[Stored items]

*** Block opens ***

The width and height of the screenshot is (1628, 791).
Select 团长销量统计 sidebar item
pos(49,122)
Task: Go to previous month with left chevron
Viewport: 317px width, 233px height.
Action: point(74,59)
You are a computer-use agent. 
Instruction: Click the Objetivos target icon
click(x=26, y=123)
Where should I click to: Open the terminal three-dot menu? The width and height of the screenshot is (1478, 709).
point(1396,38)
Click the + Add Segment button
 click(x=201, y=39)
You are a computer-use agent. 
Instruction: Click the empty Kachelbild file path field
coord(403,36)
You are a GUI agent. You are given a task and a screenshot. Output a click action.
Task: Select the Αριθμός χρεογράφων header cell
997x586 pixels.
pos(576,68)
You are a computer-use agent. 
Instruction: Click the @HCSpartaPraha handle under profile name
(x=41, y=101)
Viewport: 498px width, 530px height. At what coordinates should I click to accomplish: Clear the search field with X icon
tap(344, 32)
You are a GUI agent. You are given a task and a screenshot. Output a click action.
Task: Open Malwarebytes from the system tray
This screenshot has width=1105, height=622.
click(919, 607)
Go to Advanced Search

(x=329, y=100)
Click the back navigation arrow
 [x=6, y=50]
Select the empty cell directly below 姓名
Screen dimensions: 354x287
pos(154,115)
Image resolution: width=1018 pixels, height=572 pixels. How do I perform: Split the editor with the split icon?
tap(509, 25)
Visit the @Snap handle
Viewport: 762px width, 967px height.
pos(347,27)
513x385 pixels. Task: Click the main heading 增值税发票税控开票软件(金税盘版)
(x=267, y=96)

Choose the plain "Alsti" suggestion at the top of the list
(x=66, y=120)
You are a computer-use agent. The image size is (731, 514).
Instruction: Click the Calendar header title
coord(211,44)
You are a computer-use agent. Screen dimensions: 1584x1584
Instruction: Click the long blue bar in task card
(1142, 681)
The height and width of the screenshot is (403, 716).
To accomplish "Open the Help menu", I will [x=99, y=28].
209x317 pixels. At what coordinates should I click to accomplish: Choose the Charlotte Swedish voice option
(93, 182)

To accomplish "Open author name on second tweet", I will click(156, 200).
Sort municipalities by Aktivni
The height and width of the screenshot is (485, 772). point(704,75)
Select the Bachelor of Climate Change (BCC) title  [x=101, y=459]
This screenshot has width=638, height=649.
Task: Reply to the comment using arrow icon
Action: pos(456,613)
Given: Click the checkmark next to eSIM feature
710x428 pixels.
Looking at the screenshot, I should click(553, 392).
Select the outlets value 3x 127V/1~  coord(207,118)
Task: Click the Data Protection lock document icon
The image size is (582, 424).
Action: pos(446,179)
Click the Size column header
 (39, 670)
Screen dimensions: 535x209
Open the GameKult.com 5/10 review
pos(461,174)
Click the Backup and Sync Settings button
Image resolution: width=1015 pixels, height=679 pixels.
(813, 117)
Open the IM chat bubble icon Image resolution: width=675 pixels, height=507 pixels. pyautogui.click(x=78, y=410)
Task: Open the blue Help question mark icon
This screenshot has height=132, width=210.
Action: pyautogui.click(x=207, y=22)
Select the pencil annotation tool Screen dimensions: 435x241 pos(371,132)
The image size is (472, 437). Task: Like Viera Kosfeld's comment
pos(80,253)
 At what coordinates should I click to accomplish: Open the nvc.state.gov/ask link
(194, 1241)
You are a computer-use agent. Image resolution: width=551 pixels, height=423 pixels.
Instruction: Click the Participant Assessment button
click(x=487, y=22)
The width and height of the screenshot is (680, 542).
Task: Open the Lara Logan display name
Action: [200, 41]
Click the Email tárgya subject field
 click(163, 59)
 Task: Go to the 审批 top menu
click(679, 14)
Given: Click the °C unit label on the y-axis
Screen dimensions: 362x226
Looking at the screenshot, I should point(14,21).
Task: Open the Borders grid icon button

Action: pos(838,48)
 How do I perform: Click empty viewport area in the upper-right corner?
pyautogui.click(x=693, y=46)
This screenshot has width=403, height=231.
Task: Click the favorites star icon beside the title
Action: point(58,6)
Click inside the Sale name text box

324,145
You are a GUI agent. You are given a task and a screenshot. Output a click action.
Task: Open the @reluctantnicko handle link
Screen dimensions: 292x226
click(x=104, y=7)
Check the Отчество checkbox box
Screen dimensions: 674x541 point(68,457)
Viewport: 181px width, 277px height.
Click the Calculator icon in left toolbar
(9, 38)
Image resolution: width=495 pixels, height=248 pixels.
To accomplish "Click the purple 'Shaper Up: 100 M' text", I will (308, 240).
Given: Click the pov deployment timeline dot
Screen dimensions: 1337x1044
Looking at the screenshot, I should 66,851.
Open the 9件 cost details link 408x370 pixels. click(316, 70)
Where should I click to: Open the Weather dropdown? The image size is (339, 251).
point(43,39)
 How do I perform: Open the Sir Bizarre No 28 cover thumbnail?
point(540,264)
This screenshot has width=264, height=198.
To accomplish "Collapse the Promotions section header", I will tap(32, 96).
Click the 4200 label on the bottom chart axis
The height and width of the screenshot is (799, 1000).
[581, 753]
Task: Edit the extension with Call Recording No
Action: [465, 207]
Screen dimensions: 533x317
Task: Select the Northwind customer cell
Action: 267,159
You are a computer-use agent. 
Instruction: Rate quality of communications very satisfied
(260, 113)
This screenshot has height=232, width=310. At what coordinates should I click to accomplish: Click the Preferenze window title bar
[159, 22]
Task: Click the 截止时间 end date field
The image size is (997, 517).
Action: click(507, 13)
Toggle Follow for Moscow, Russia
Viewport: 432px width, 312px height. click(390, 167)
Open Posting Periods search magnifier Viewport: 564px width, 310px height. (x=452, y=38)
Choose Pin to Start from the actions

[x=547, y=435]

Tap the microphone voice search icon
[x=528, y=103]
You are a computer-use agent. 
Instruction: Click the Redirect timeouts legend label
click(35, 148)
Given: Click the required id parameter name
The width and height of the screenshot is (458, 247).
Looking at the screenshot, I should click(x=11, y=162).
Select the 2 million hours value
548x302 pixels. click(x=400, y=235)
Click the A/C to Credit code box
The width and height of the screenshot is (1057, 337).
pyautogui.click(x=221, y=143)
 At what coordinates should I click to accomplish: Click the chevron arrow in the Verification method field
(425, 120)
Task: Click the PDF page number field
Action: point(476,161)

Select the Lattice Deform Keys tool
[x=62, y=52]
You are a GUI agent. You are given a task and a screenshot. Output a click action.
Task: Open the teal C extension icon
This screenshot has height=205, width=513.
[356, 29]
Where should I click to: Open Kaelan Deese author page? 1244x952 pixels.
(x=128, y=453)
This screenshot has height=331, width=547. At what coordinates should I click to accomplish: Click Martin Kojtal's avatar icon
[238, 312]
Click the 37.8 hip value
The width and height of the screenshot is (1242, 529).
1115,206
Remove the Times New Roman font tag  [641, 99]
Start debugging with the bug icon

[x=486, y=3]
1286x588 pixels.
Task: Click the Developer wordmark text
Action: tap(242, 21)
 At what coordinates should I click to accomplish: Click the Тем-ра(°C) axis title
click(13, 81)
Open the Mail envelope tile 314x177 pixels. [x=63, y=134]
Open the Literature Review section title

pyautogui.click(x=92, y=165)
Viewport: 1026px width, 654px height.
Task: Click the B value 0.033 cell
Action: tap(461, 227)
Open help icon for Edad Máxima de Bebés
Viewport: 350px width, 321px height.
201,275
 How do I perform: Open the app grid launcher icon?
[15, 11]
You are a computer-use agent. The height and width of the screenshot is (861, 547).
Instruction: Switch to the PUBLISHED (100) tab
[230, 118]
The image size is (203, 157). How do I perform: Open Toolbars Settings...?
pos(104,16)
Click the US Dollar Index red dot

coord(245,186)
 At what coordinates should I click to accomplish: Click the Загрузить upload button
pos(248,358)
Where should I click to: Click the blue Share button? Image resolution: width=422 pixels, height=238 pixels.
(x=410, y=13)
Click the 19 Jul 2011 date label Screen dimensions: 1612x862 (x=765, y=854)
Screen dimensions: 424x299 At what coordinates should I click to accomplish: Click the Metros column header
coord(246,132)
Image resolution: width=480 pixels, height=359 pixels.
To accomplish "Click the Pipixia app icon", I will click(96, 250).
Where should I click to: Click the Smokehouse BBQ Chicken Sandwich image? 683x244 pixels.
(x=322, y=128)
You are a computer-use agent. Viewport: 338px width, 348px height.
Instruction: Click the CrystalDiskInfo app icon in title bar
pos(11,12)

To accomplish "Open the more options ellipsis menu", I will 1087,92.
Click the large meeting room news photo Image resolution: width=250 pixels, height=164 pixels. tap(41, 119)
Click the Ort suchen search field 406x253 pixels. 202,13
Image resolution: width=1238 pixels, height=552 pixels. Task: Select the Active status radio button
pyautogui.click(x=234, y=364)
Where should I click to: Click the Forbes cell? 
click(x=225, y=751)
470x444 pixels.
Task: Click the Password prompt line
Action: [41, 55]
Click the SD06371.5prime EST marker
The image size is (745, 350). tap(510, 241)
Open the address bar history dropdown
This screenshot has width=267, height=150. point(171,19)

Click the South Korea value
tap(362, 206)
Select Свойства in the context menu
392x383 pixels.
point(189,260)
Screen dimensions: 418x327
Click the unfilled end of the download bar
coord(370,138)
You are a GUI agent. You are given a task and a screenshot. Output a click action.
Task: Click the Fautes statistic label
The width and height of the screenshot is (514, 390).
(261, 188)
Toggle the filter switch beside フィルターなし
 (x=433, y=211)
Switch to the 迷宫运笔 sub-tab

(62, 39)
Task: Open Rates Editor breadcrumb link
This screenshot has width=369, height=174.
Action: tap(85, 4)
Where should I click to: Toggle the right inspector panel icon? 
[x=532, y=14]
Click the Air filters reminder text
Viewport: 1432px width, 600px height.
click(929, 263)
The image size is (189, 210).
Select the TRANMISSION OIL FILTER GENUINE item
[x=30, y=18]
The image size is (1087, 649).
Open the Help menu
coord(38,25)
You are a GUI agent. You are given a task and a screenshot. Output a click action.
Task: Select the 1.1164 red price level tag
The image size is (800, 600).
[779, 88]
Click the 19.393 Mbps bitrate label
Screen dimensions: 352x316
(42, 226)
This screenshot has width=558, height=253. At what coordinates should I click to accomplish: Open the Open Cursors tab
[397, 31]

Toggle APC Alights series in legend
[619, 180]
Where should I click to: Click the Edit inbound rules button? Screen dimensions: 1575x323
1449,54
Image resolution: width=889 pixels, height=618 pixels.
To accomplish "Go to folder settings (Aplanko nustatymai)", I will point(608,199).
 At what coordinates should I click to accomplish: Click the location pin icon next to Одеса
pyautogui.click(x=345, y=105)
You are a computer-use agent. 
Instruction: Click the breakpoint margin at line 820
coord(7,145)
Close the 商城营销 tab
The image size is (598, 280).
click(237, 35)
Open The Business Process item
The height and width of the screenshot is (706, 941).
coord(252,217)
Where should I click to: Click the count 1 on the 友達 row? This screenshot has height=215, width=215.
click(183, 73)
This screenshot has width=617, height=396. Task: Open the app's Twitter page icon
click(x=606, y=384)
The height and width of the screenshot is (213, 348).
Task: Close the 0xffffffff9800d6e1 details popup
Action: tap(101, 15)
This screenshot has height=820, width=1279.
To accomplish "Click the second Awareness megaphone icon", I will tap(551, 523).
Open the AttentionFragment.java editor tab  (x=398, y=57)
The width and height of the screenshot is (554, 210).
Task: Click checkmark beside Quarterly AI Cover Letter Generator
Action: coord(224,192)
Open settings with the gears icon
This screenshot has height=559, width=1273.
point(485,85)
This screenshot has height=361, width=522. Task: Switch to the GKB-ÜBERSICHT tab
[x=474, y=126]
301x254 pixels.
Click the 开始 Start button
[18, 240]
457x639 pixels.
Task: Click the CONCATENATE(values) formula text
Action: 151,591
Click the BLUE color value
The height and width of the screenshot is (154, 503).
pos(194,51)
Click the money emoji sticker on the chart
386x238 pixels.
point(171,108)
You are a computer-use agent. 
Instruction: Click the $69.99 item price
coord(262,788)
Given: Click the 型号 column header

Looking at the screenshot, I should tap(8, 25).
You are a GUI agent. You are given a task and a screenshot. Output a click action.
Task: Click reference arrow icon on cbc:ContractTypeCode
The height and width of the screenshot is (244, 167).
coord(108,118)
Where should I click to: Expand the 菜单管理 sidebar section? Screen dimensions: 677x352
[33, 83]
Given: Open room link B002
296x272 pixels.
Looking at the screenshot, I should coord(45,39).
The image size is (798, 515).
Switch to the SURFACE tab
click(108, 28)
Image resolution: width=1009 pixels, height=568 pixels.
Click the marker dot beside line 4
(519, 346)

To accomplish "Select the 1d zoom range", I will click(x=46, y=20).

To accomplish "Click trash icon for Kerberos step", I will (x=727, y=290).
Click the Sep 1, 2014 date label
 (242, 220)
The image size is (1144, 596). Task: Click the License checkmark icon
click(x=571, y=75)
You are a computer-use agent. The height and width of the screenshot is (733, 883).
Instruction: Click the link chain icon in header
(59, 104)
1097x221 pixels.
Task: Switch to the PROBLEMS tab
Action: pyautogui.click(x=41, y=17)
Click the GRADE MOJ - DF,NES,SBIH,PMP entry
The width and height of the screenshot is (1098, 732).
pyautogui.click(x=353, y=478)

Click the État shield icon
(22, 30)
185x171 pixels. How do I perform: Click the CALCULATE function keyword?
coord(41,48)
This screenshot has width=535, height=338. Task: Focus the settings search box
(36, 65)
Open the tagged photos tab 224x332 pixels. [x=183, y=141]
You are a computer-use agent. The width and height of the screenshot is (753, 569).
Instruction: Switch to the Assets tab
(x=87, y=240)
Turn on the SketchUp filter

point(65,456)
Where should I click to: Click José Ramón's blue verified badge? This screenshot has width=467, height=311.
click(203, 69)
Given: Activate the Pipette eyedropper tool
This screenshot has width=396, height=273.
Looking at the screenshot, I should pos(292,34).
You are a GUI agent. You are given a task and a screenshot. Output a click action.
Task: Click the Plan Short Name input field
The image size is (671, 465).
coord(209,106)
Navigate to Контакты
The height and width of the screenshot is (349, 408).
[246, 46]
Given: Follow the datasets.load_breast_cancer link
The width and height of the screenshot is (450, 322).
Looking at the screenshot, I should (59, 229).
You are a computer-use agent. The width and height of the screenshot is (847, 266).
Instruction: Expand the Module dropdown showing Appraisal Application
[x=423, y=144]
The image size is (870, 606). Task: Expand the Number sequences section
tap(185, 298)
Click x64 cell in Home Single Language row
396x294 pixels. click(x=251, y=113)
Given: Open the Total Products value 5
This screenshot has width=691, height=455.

*** Block closes ***

= Instructions for the task =
Please copy the lines above from the line with "This screenshot has height=820, width=1279." up to and including the line with "The image size is (798, 515).", exactly as written and with nothing else.

= Final answer =
This screenshot has height=820, width=1279.
To accomplish "Click the second Awareness megaphone icon", I will tap(551, 523).
Open the AttentionFragment.java editor tab  (x=398, y=57)
The width and height of the screenshot is (554, 210).
Task: Click checkmark beside Quarterly AI Cover Letter Generator
Action: coord(224,192)
Open settings with the gears icon
This screenshot has height=559, width=1273.
point(485,85)
This screenshot has height=361, width=522. Task: Switch to the GKB-ÜBERSICHT tab
[x=474, y=126]
301x254 pixels.
Click the 开始 Start button
[18, 240]
457x639 pixels.
Task: Click the CONCATENATE(values) formula text
Action: 151,591
Click the BLUE color value
The height and width of the screenshot is (154, 503).
pos(194,51)
Click the money emoji sticker on the chart
386x238 pixels.
point(171,108)
You are a computer-use agent. 
Instruction: Click the $69.99 item price
coord(262,788)
Given: Click the 型号 column header

Looking at the screenshot, I should tap(8, 25).
You are a GUI agent. You are given a task and a screenshot. Output a click action.
Task: Click reference arrow icon on cbc:ContractTypeCode
The height and width of the screenshot is (244, 167).
coord(108,118)
Where should I click to: Expand the 菜单管理 sidebar section? Screen dimensions: 677x352
[33, 83]
Given: Open room link B002
296x272 pixels.
Looking at the screenshot, I should coord(45,39).
The image size is (798, 515).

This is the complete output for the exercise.